Victoria University scientists and technicians have developed a machine that will sit on the Antarctic ocean floor up to a kilometre below the surface and dig into the sediment.

The vibra-corer, weighing 1.5 tonnes, is designed to fit through a 1.3-metre ice hole with its legs retracted. The legs fold out to support the body when it hits the sea bed hundreds of metres below the ice. Once there, the corer will sink a tube several metres into the sediment and bring the samples back to the surface.

Alex Pyne, of Victoria's Antarctic Research Centre, said he and his colleagues designed the corer because there was no machine available commercially that could do the job. Conventional corers rely on their weight to sink their tubes into the sea-floor mud, but the Antarctic mud is too stiff for such an approach to work. The vibra-corer uses batteries to vibrate the tube into the sea floor.
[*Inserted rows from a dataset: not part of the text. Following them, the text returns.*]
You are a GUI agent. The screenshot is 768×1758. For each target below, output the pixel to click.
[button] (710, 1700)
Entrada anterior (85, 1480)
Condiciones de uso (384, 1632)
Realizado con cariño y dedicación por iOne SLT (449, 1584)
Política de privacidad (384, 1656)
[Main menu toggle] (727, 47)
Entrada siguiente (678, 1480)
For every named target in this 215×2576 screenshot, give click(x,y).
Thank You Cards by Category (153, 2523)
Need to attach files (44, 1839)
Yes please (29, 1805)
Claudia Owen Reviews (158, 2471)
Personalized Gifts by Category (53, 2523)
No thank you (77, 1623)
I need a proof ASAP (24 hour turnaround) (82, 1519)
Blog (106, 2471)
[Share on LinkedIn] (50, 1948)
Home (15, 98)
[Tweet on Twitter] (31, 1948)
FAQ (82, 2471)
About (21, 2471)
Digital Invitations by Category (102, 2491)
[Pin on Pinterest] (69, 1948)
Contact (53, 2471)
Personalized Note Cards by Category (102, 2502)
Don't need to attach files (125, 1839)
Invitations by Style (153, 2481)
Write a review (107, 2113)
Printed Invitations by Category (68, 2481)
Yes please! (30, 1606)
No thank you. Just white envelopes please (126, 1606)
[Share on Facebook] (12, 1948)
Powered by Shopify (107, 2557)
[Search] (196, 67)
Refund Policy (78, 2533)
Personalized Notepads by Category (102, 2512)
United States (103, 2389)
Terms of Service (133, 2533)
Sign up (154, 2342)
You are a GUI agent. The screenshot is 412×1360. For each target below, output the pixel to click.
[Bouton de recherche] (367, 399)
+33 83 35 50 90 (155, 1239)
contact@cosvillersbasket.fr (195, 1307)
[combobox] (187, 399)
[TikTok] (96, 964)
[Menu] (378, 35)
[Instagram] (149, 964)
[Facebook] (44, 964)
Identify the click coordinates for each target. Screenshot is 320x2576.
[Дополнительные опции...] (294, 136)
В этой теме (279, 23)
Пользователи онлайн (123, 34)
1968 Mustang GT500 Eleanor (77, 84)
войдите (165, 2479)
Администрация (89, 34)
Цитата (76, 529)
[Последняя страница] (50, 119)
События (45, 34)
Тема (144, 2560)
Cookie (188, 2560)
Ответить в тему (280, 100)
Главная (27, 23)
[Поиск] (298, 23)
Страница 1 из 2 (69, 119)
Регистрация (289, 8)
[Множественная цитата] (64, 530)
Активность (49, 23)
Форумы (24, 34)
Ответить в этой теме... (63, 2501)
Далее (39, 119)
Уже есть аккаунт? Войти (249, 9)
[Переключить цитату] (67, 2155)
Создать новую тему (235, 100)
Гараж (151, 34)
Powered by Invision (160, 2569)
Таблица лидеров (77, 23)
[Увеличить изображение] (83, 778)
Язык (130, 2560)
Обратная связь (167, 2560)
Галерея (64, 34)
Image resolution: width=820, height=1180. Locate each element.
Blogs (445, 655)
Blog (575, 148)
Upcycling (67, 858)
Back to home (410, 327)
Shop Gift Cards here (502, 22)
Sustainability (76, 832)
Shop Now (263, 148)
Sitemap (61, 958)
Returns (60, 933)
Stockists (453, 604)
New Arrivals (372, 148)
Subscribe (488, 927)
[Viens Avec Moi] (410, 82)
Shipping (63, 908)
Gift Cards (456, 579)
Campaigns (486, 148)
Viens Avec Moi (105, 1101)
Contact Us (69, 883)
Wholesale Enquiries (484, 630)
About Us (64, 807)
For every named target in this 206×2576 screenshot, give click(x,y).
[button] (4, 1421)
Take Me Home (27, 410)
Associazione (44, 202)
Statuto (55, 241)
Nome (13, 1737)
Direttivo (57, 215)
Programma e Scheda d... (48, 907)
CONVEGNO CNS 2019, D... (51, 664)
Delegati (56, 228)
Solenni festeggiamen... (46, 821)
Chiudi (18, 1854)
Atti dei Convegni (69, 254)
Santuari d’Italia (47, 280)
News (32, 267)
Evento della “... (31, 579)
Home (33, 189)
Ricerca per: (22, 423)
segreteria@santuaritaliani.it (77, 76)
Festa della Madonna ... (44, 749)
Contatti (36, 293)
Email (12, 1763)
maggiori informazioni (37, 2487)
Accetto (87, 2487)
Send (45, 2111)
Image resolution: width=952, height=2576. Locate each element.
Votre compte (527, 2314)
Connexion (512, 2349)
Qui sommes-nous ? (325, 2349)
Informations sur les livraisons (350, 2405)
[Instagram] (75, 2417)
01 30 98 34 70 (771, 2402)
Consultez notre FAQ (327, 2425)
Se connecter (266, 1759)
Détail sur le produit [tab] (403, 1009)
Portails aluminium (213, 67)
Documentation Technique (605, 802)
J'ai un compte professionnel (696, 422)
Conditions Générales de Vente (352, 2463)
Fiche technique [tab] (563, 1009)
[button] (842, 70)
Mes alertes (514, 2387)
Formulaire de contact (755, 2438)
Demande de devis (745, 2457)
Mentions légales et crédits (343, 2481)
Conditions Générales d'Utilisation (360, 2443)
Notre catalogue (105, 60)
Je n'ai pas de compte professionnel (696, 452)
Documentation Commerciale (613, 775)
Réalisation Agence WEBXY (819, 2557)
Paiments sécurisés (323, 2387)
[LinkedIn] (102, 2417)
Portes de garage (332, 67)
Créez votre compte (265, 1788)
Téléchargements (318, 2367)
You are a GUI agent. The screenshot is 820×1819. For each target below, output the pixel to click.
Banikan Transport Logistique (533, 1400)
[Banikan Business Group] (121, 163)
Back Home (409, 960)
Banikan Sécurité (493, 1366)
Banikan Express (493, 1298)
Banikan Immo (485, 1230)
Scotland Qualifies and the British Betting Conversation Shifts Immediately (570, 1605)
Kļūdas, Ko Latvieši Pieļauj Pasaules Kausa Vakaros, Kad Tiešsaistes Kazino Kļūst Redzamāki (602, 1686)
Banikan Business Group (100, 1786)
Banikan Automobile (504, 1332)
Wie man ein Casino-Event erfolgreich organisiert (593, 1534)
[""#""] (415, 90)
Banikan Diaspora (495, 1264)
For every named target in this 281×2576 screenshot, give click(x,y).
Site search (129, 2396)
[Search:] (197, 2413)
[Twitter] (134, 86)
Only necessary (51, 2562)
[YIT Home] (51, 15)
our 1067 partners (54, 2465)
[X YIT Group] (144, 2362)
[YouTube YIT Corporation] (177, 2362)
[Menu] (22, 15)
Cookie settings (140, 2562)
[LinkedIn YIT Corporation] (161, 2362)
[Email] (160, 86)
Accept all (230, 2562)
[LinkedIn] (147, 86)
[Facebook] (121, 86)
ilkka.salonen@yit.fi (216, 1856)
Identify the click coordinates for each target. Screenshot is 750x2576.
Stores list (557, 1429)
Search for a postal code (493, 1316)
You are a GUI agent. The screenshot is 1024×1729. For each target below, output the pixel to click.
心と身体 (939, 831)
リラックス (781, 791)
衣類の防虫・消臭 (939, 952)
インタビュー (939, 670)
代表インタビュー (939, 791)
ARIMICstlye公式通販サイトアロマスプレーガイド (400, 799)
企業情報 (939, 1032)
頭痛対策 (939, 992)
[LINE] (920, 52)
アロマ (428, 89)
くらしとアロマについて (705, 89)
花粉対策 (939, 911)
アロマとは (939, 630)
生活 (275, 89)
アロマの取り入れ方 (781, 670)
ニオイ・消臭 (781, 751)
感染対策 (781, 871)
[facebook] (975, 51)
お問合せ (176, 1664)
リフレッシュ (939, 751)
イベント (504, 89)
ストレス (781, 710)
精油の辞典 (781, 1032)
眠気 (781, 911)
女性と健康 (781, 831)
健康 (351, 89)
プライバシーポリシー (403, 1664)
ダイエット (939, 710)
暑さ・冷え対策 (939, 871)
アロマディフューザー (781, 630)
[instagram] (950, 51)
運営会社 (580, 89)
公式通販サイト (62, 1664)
The group has been working on the design for the past three years, and recently tested the machine successfully from the Petone Wharf.

"We plan to carry out coring at ten sites, using a tractor crane and a hydraulic winch we designed ourselves, with a rope a thousand metres long," says Pyne. "Each coring operation should take about a day --  it takes quite a while to make a hole in the ice, which is about two metres thick."

The sediment studies aim to trace the retreat of the Antarctic ice margin over the last 20,000 years. At one time, the MacKay Glacier joined the Ross Sea ice shelf, but it has since retreated.

Once the sediment is analysed -- which could take 2-3 years -- scientists should have a reliable indication of the speed of retreat at the end of the last glaciation.

"Getting some hard data will be an important step forward in developing a model to show what might happen as the climate changes," notes Pyne.

The data can then be used to estimate the effect on the volume of Antarctic ice from past rises in global temperatures, and hence to what extent a future temperature rise could lead to further melting.

After its Antarctic sojourn, the vibra-corer is expected to be used in Wellington Harbour to monitor sedimentation and pollution.

The Antarctic Research Centre staff believe the device has a number of special applications with good commercial potential.